The Labour Department said on Friday that inflation accelerated at its fastest pace in November, since 1982, putting pressure on the economic recovery and raising the stakes for the Federal Reserve. In the end, such pressure may push the dollar further higher.
The Consumer Price Index, which measures the cost of a wide-ranging basket of goods and services, rose 0.8% for the month, good for a 6.8% pace on a year over year basis and the fastest rate since June 1982. Excluding food and energy prices, the so-called core CPI was up 0.5% for the month and 4.9% from a year ago, which was the sharpest pickup since mid-1991. All these are far beyond the Fed’s target.
There is no question no matter how we look at it, that it is still very high inflation, even if you take out the extremes caused by the pandemic. This is the supply chain disruption, semiconductor-related inflation.
Market Reaction
Markets reacted positively to the report, with stock indexes on Wall Street rising, while government bond yields moved lower. Some economists thought Friday’s report could indicate even sharper inflation of greater than 7% for the headline number.
Fed officials have attributed the inflation jump to factors associated with the pandemic. Strong consumer demand for goods and supply chain bottlenecks have been major contributors, though the price increases have been stronger and more persistent than policymakers had anticipated.
Central bank officials have indicated that that will begin slowing the help they are providing to tamp down inflation. We expect the Fed to double the tapering of its asset purchases to $30 billion a month, which is likely to start in January, enabling the Fed to start raising interest rates as soon as next spring.
Inflationary pressures have been hitting workers hard. Though gross pay has increased 4.8% over the past year, real average hourly earnings accounting for inflation declined another 0.4% for November and are down 1.9% over 12 months, the Labour Department said in a separate release.

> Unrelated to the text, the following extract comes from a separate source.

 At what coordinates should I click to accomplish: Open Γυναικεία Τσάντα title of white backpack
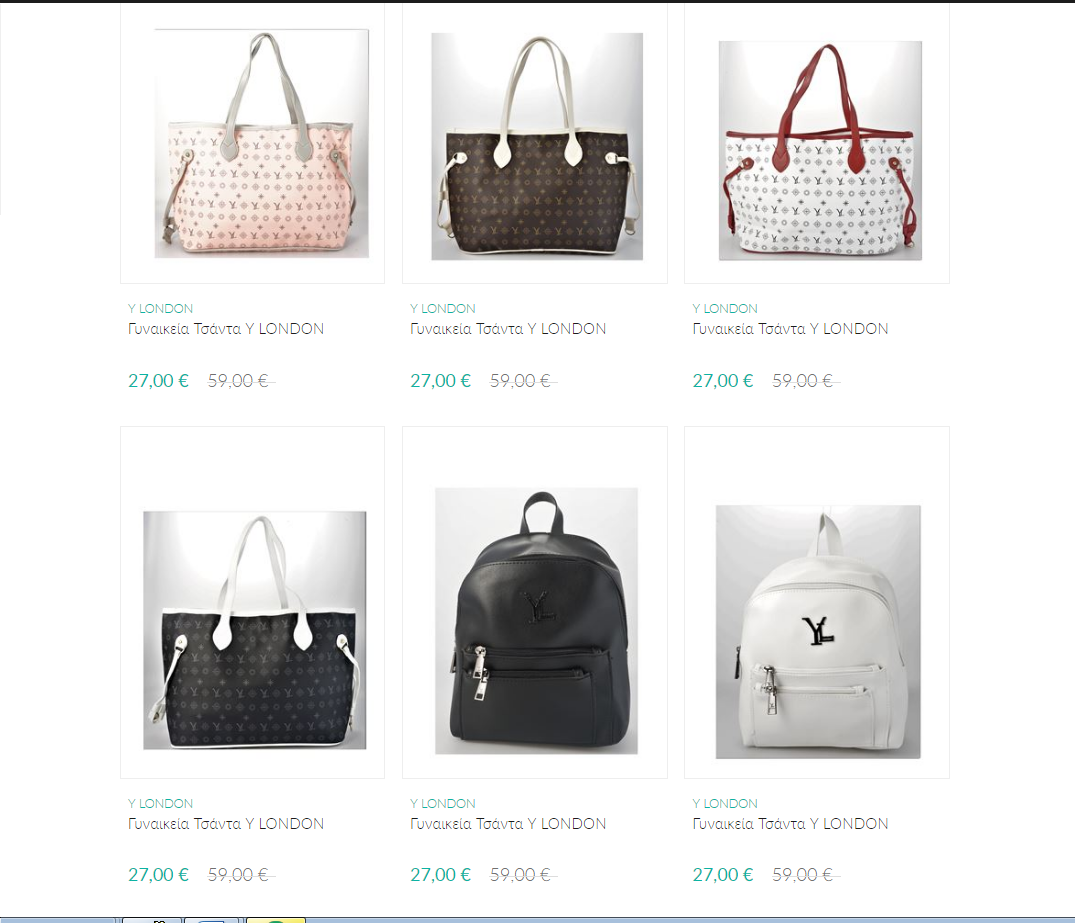click(x=790, y=824)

With unemployment claims running at their slowest pace since 1969 and gross domestic product expected to show strong gains to end 2021 after a lacklustre third quarter, inflation remains the biggest problem for the recovery.
The Nasdaq, as of Friday, was about 6% away from its latest record close on 19th Nov. The Dow was roughly 5% away from its 8th Nov record close. The S&P 500 was nearly 3.7% away from its 18th Nov record close. If the Fed is going to accelerate tapering, traders may dump more bonds and more inflows may fly into stocks, particularly in values and those cyclical ones. Stocks may aim at another historical peak level.